Fluent in seven languages (French, English, Spanish, Italian, Portuguese, German and Arabic), Subran is often cited in the media for his expert economic views, including in such publications as Barron's, Bloomberg, CNBC, FAZ, Financial Times, Frankfurter Rundschau, Le Figaro, Le Monde, Les Echos, L'Opinion and WirtschaftsWoche. He regularly appears on BFMTV in Nicolas Doze's program "Les Experts."

In 2018, he was recognized as one of the top 40 under 40 by Wansquare, a French digital media outlet dedicated to economic and financial news. In 2020, he was ranked 62 by Richtopia among the world's Top 100 most influential economists.

== Awards ==
- Chevalier d' ordre national du mérite (2021)
- Young Global Leader of the World Economic Forum (2020)
- Atlantic Council Millennium Fellow (2019)
- Young Leader of the French American Foundation (2015-2016)

== Writing ==

=== Books ===
- Investing in a Changing Climate: Navigating Challenges and Opportunities (2023)(Co-author)
- L'économie décryptée (2022)
- Je comprends enfin l'Économie (2020)
- Désordre dans les Monnaies (contributor, 2015)
- Hunger and Markets (co-author, WFP 2006)

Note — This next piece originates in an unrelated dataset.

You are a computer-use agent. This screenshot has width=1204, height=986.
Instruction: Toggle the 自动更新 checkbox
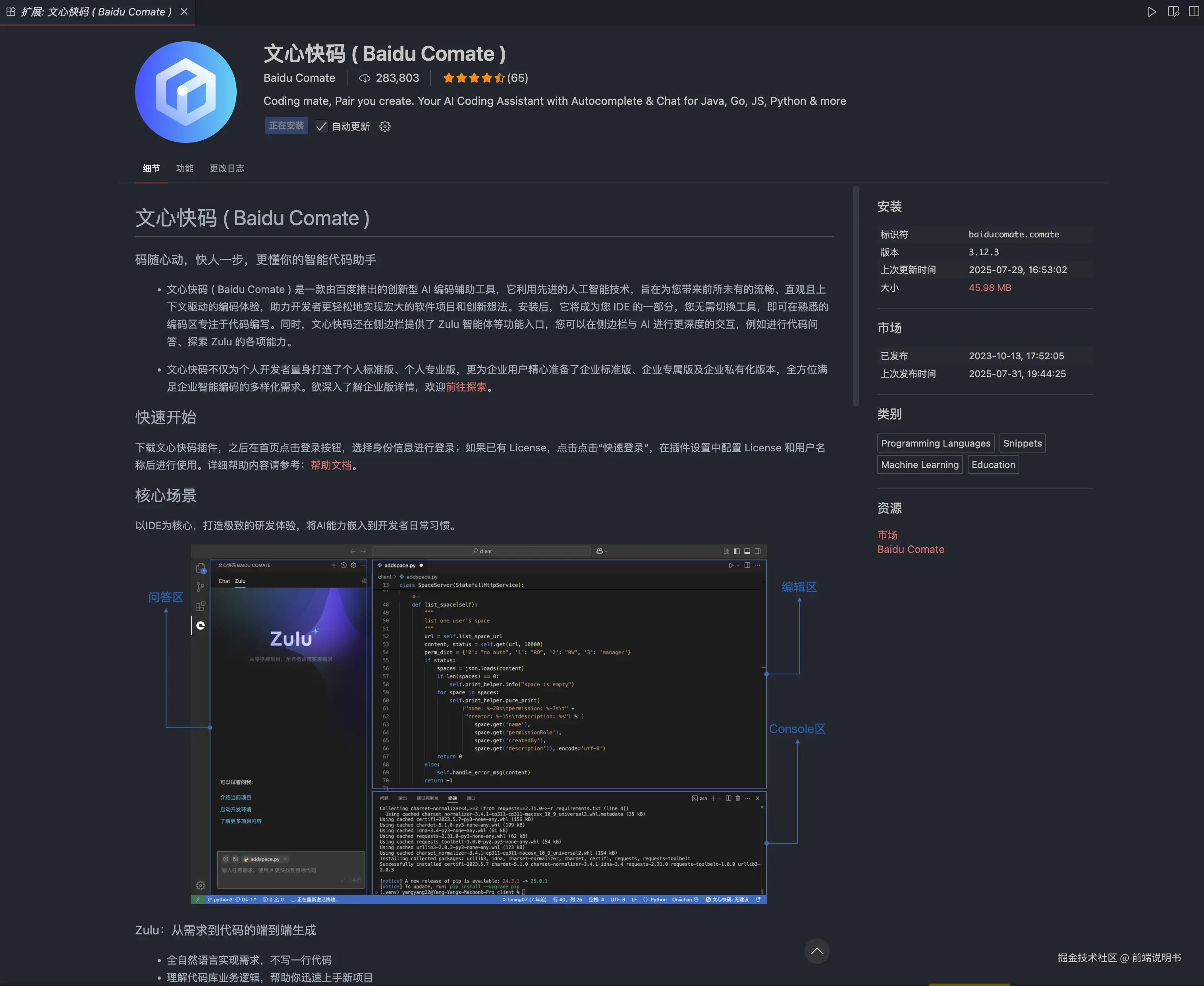pyautogui.click(x=322, y=126)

=== Peer-reviewed articles ===
- Williams, A., Cheston, T., Coudouel, A. & Subran, L. (2013). "Tailoring social protection to small island developing states : lessons learned from the Caribbean," Social Protection Discussion Papers and Notes 80105, The World Bank.
- Dorosh, P. A., & Subran, L. (2011). Food Aid, External Trade and Domestic Markets: Implications for Food Security in Darfur. Review of Market Integration, 3(2), 161–179.
- Brinkman, H. J., de Pee, S., Sanogo, I., Subran, L., & Bloem, M. W. (2010). High food prices and the global financial crisis have reduced access to nutritious food and worsened nutritional status and health. The Journal of nutrition, 140(1), 153S–61S.
- Bem, J., Mba, M. & Subran, L. (2008). 7. Précision des indicateurs de niveau de vie de l'enquête ECAM 2. Dans : Méthodes de sondage (pp. 209–214). Paris: Dunod.